La violencia vandálica en Estados Unidos

La campaña electoral de este año en Estados Unidos (EE.UU.) ha estado caracterizada por una enconada polarización entre los partidos Republicano y Demócrata, pero también por una oleada de acciones de violencia y vandalismo callejero.

Se dice que la violencia desbordada que ha sufrido y sigue sufriendo la población pacífica de EE.UU., ha sido causada por la muerte de algunos ciudadanos afroamericanos víctimas del abuso letal de la fuerza policial, pero también por la exclusión social y económica de mucha gente y el racismo que sigue latiendo en las entrañas de la sociedad estadounidense.

La violencia y los saqueos de comercios y edificios públicos, ataques a residencias particulares y destrucción de monumentos históricos y templos religiosos, se realizan bajo la cobertura de grandes manifestaciones de masas. De manera que se podría creer que son respaldadas por la mayoría de los estadounidenses.

Pero no es así. Una encuesta de Gallup ha revelado que el 73 por ciento del público no está de acuerdo con esas manifestaciones de violencia y opina que le hace más daño que bien a los mismos negros norteamericanos. Solo el 8 por ciento cree que la protesta violenta es justificada.

Es lo mismo que en todas partes donde están ocurriendo los estallidos de violencia y vandalismo que aparentemente son muy populares, ya sea Chile, Perú, Colombia o Costa Rica y algunas ciudades europeas. Por lo general esos actos antidemocráticos son instigados, organizados y ejecutados por una ínfima minoría, pero por su impacto mediático pareciera que la mayoría de la gente participa o por lo menos simpatiza con ellos.
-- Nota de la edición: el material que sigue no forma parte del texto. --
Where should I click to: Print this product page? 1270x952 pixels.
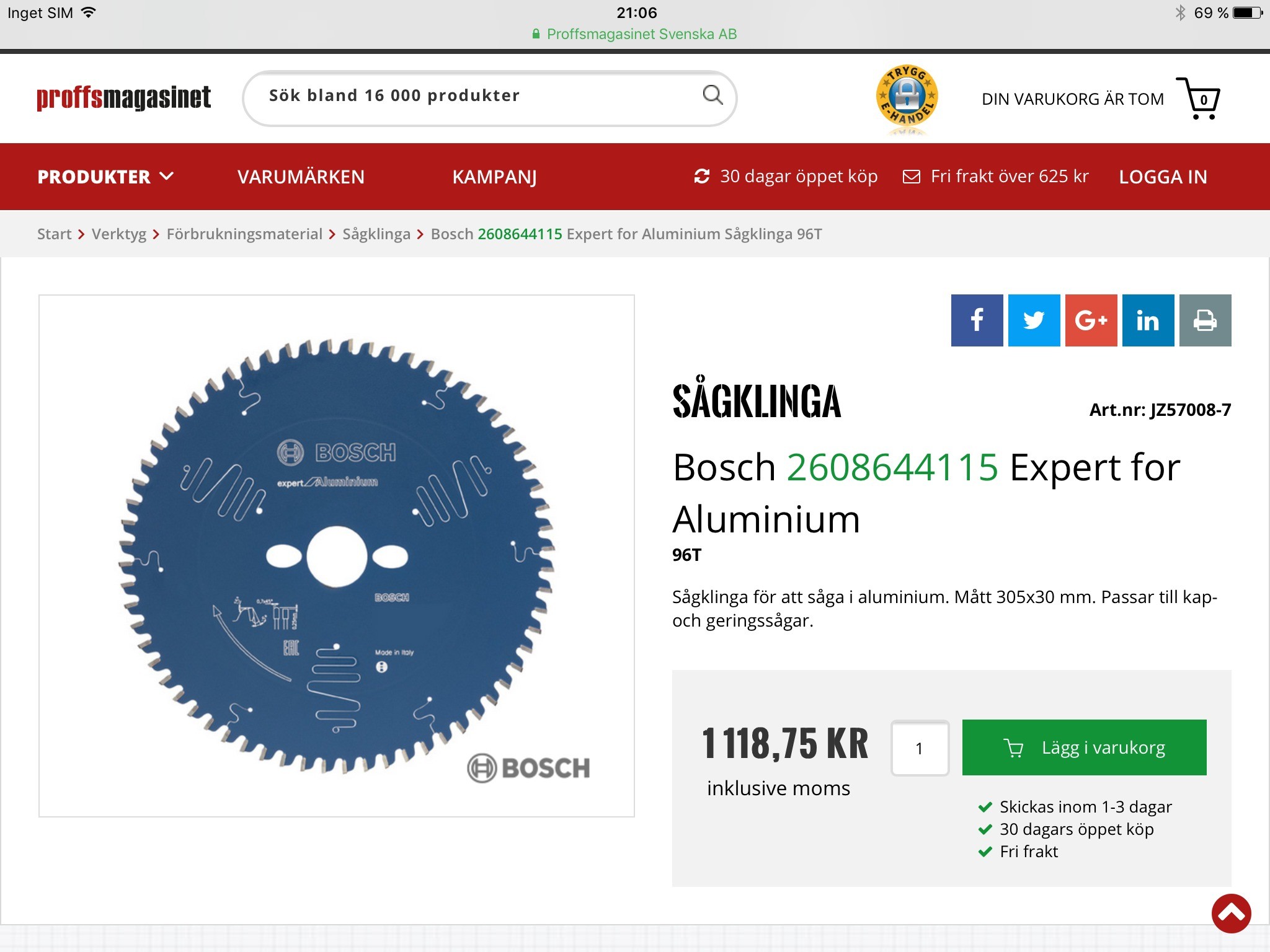click(x=1205, y=320)

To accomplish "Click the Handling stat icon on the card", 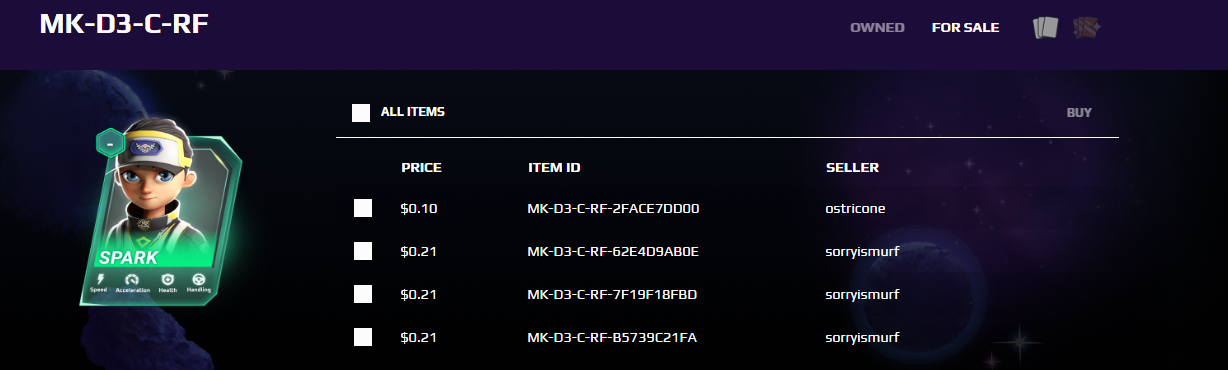I will click(199, 278).
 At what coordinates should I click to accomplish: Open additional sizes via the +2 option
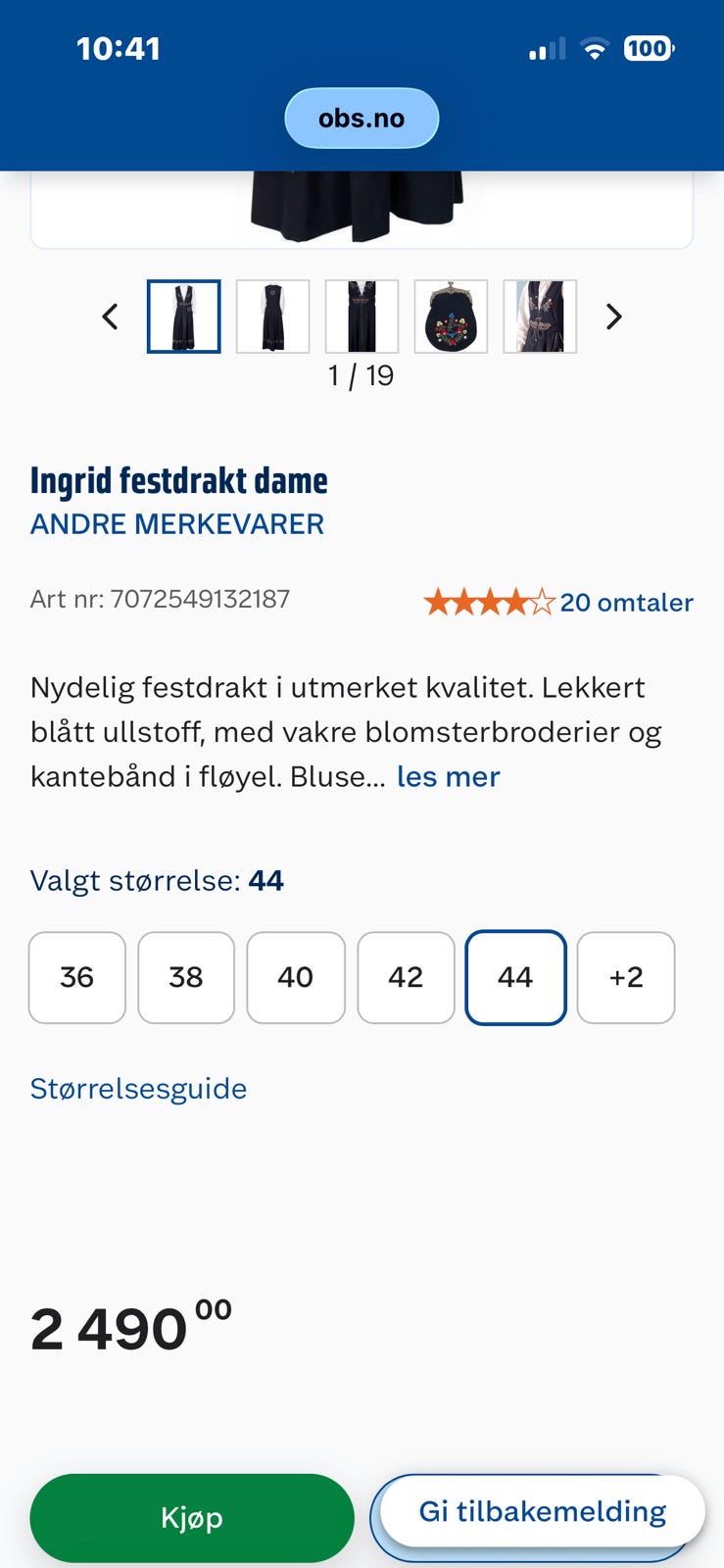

Se conoce que en EE.UU. son los movimientos revolucionarios o de extrema izquierda los que organizan y desencadenan la violencia vandálica. Entre ellos sobresale Antifa, una asociación de personas radicalizadas que dicen promover la revolución en EE.UU. y usan la bandera rojo y negro que representa simbólicamente el comunismo y el anarquismo. Pero sobre todo se destaca Black Lives Matter (que traducido al español significa Las vidas de los negros son importantes), integrado por jóvenes afroamericanos de ambos sexos muy radicales y violentos. Sus dirigentes dicen que rechazan las viejas y moderadas formas de lucha de la población negra de EE.UU., que siempre estuvieron ligadas a la participación religiosa y a la honorabilidad individual y social.

No todos los seguidores de esos movimientos de acción violenta son comunistas, pero sus dirigentes no ocultan su simpatía hacia la doctrina leninista sobre la organización revolucionaria y la lucha por la toma del poder, que Lenin estableció en su libro ¿Qué hacer? con la frase combativa: “¡Dadnos una organización de revolucionarios y removeremos a Rusia desde sus cimientos”.

Eso significa que para tomar el poder los revolucionarios no necesitan grandes organizaciones de masas populares, sino de pequeños grupos de individuos muy bien preparados y dispuestos a todo para alcanzar sus fines. Fue la estrategia que usó el partido bolchevique de Lenin, que con solo mil hombres derrocó al gobierno democrático provisional de Alexander Kerenski y estableció la dictadura comunista soviética.

Para muchos esto es algo anacrónico, pero es obvio que hay quienes siguen creyéndolo y, peor aún, practicándolo.